Between 2011 and 2020, Spain had a Latin American stock of 48,631 million euros, somewhat lower than the 51,300 million euros in 2019, although in 2021 it registered a slight decrease to 47,168 million euros. However, the study indicates, the trend has been increasing, since, during the period 2011-2020, it increased by 92%.
By countries, the main origin of these investments in Spain is Mexico, with 28,004 million euros (57% of the total), followed by Argentina, with 8,076 million euros (16%), and Venezuela, with 5,040 million euros (10%). In the case of this country, these are, above all, real estate and banking investments (this is the case of the Galician bank Abanca, whose owner is the Venezuelan Juan Carlos Escotet). “Only France, the United States and the United Kingdom have invested more in Spain than Latin American companies, which exceed other emerging economies such as China in invested volume,” the report indicates.
According to Ramón Casilda, multilatinas feel “very comfortable in Spain,” where the headquarters of relevant Ibero-American associations, institutions and organizations are located, which make up a “dense capillary network” that helps turn our country into an “operations center” and to generate “positive and competitive differentiating positions that also facilitate access to the markets of Europe, North Africa and the Middle East.”
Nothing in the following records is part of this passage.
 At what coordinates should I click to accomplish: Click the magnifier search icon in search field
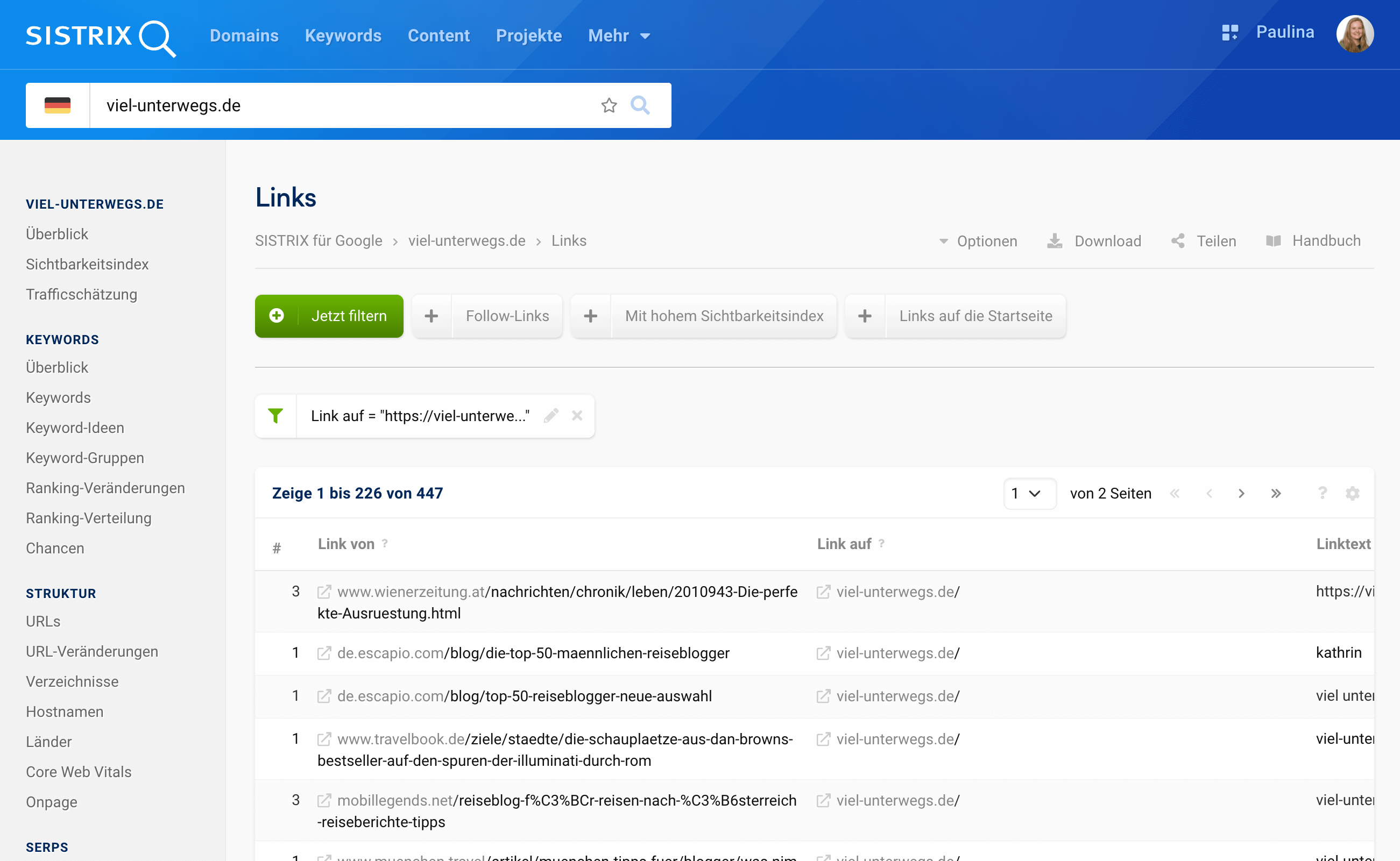click(640, 105)

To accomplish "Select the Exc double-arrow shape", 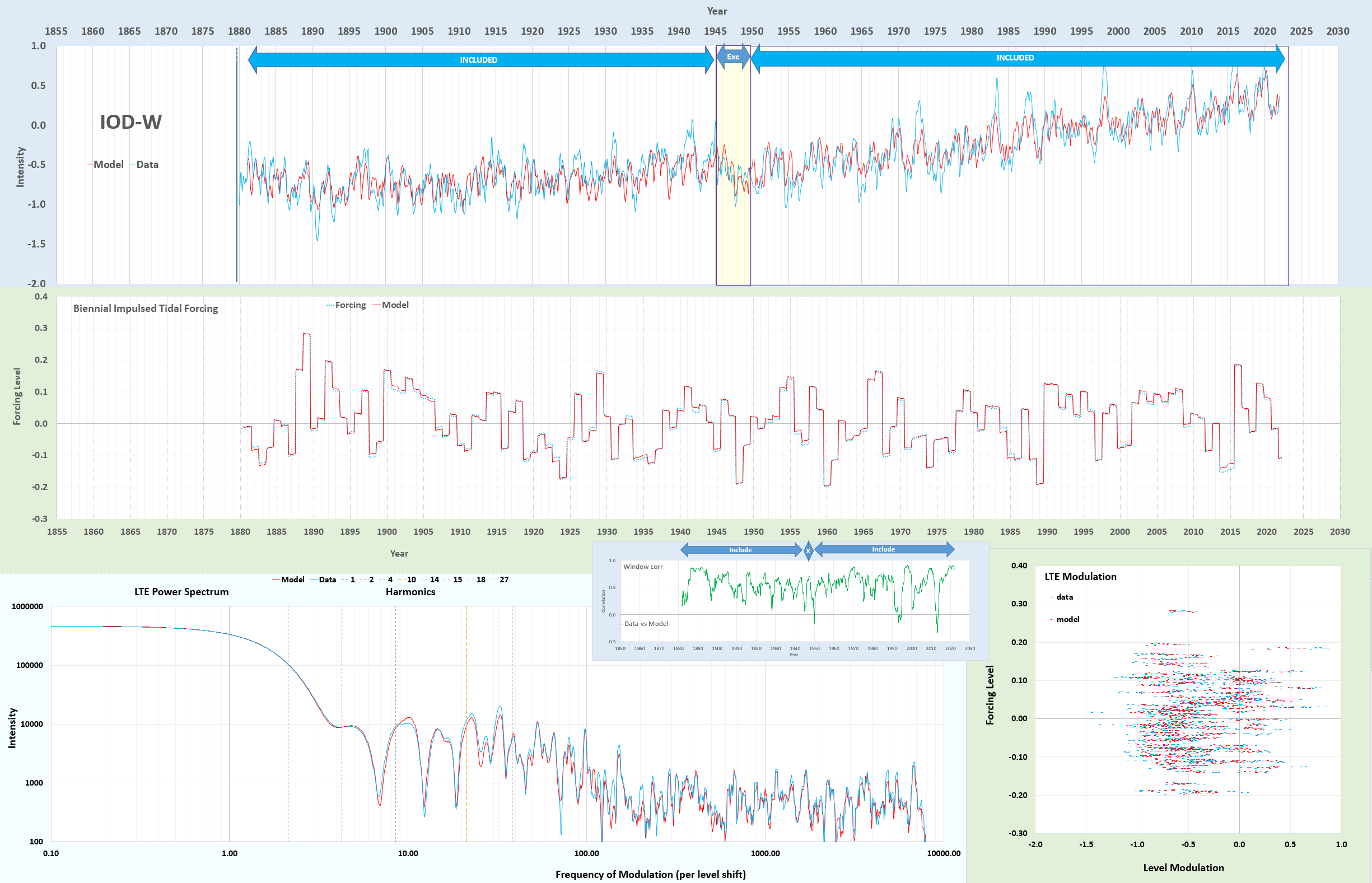I will point(732,57).
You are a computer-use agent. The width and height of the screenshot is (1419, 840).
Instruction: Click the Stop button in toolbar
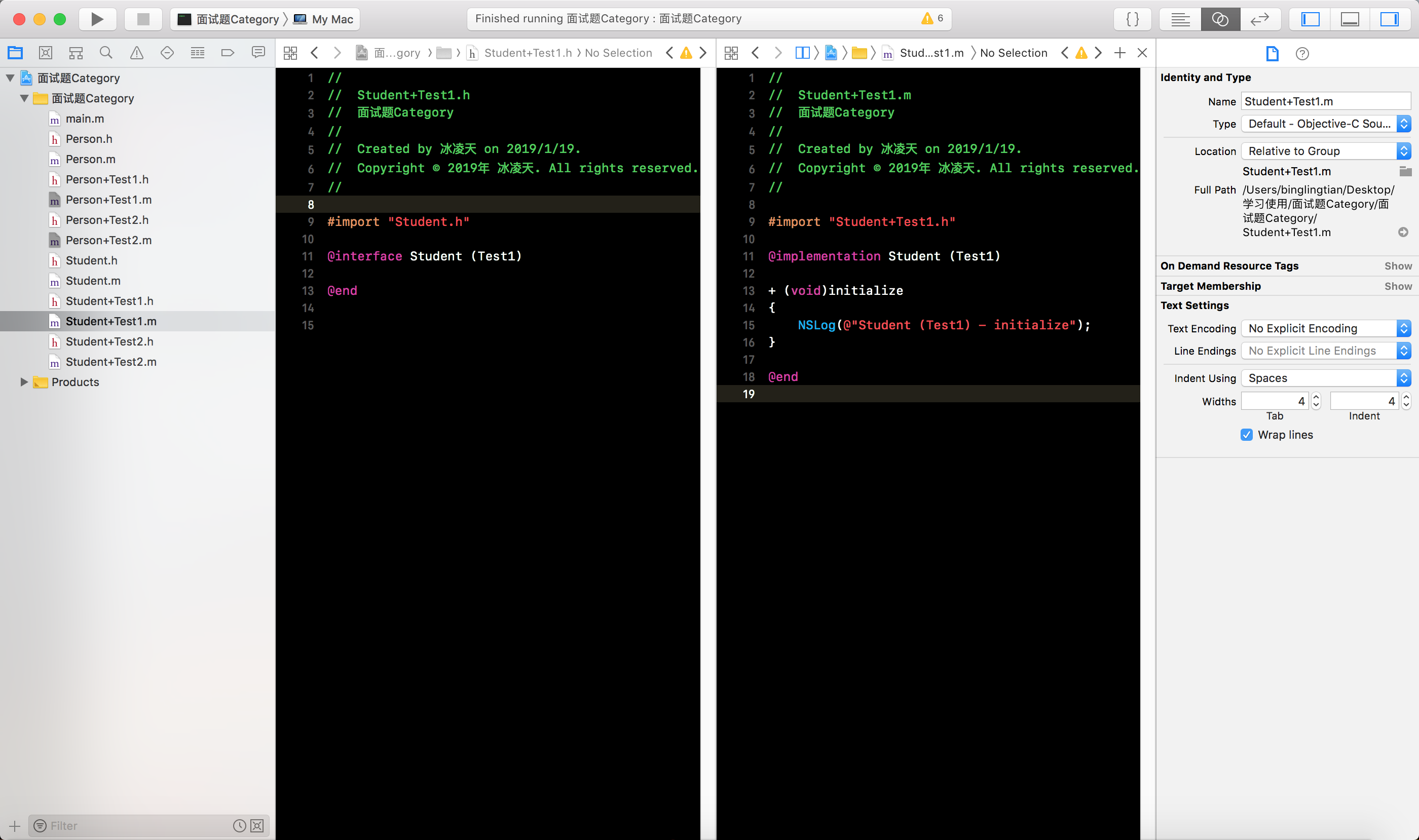(x=143, y=19)
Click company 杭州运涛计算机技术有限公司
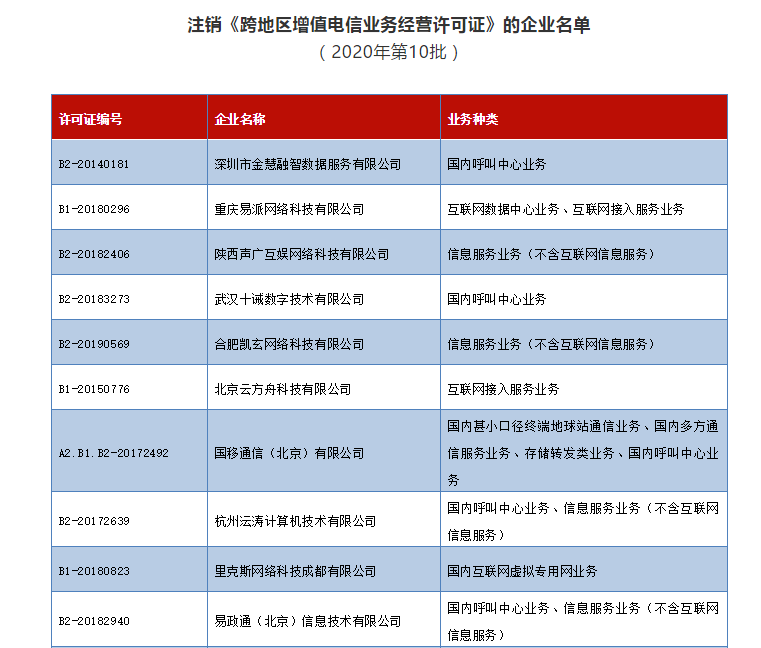 pos(295,521)
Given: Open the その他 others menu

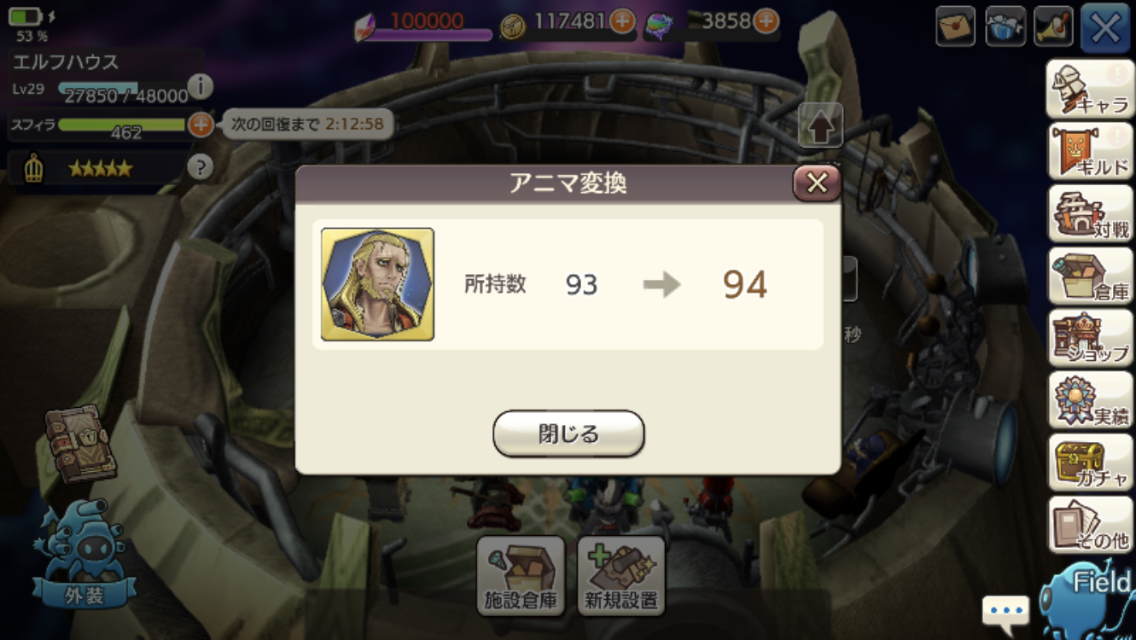Looking at the screenshot, I should (1090, 525).
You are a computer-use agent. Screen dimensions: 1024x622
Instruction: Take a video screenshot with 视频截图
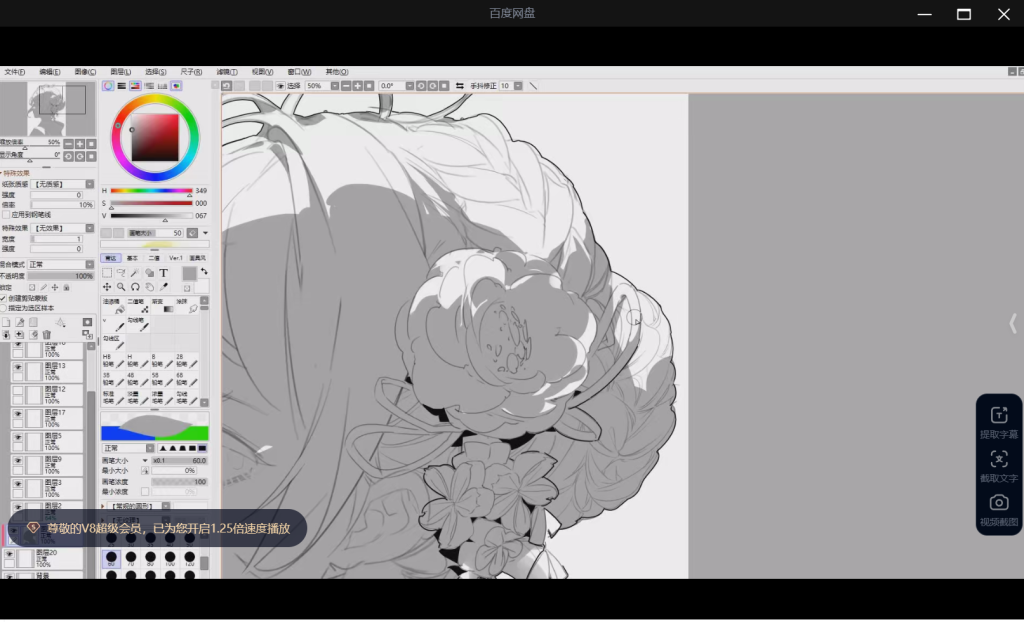(998, 508)
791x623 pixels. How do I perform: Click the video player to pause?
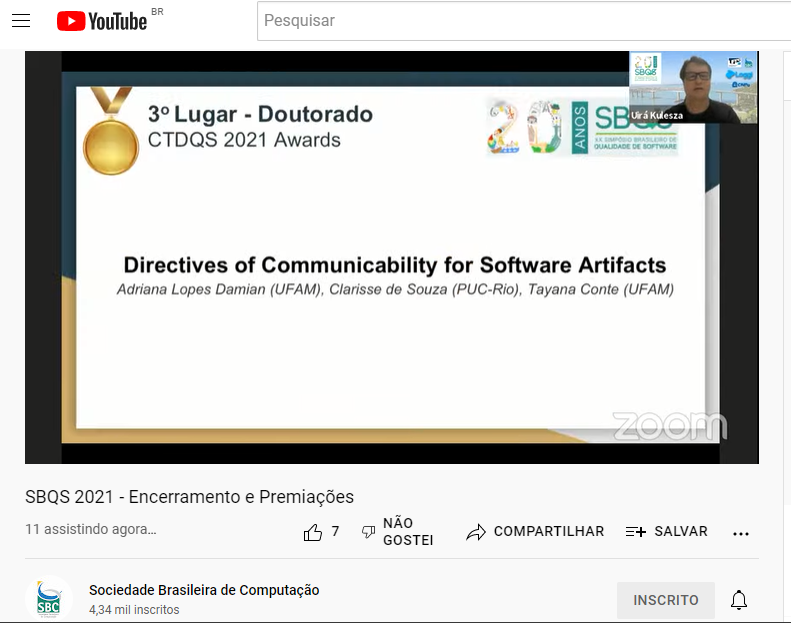(391, 300)
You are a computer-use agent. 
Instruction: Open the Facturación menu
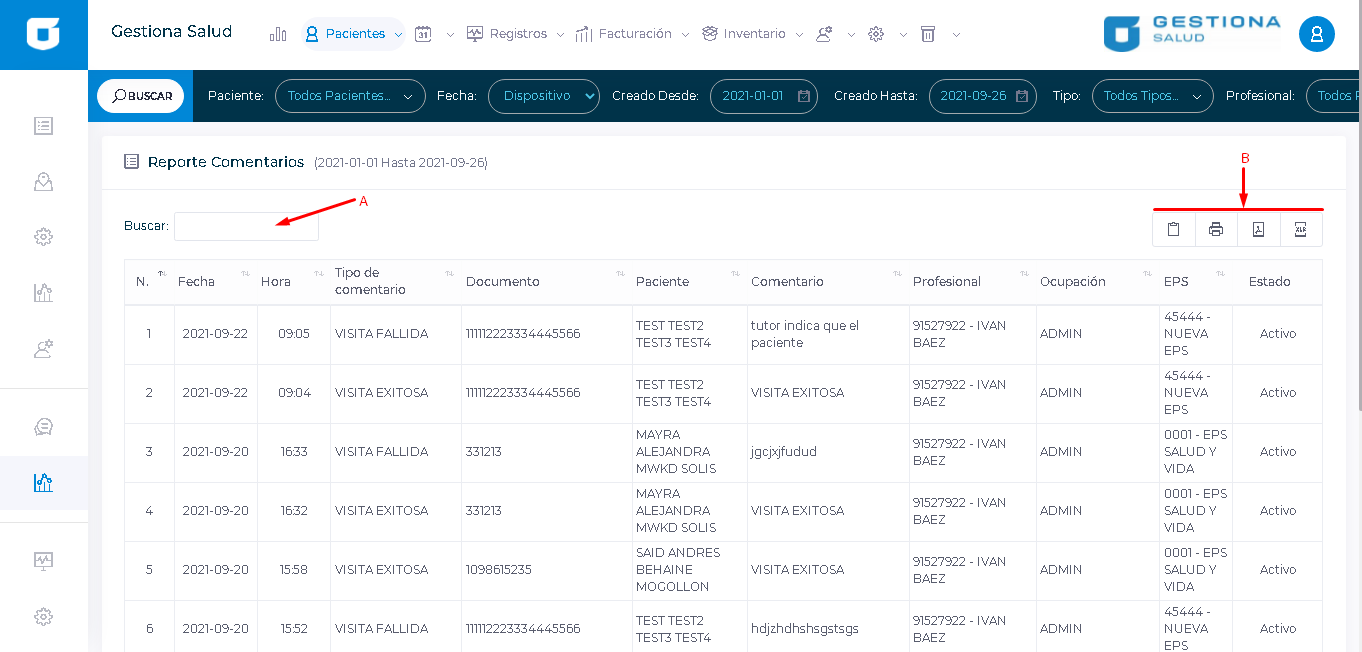633,34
Another factor that favors Spain, the study continues, is the possibility of being able to list on the Latin American Stock Markets in euros through Latibex, a stock market for Latin American securities based in Madrid and which is regulated by the Stock Market Law. Spanish and is part of the holding company Bolsas y Mercados Españoles (BME).
This entity provides these companies, through the issuance of fixed and variable income securities, with an efficient and low-cost access to sources of financing in euros. In addition, it allows European investment to be channeled efficiently towards Latin American markets, which helps European investors to buy and sell shares and securities through a single market, with a single trading and settlement operating system and a only currency, the euro.
In this regard, Jesús González, director of Latibex, explained during the event that the existence of “a securities market throughout Europe, and specifically through Spain”, helps to counteract the lack of information of Spanish and European private investors. , who “do not know in detail where to invest” in the region.
In total, according to Casilda, more than 600 multi-Latin companies operate in Spain “that employ 32,000 people” and that operate in the food, beverage, banking, cement, construction, systems consulting, environment and transportation sectors.
At the same event, Ximena Caraza, general director of the Casa de México Foundation in Spain, assured that “Mexico is the country with the most investment in Spain, by far, especially productive investment.” “Spain is the gateway to Europe, but there has never been a connection as important as there is now, especially in the last fifteen years,” she added.
For his part, the president of the Spanish Chamber of Commerce, José Luis Bonet, warned that, in the current context of “greater protectionism and less multilateralism” and uncertainties generated by “the black swan of the COVID-19 pandemic”, by wars and by geopolitical tensions between two “oligopolistic countries, such as the United States and China”, Europe must “recover its positions” to “stop being an acolyte between two great ones”. To this end, he stated, the rise of multilatinas represents “a historic opportunity” in which “everyone wins” and in which Spain must act as a “natural bridge” to “favor this landing.”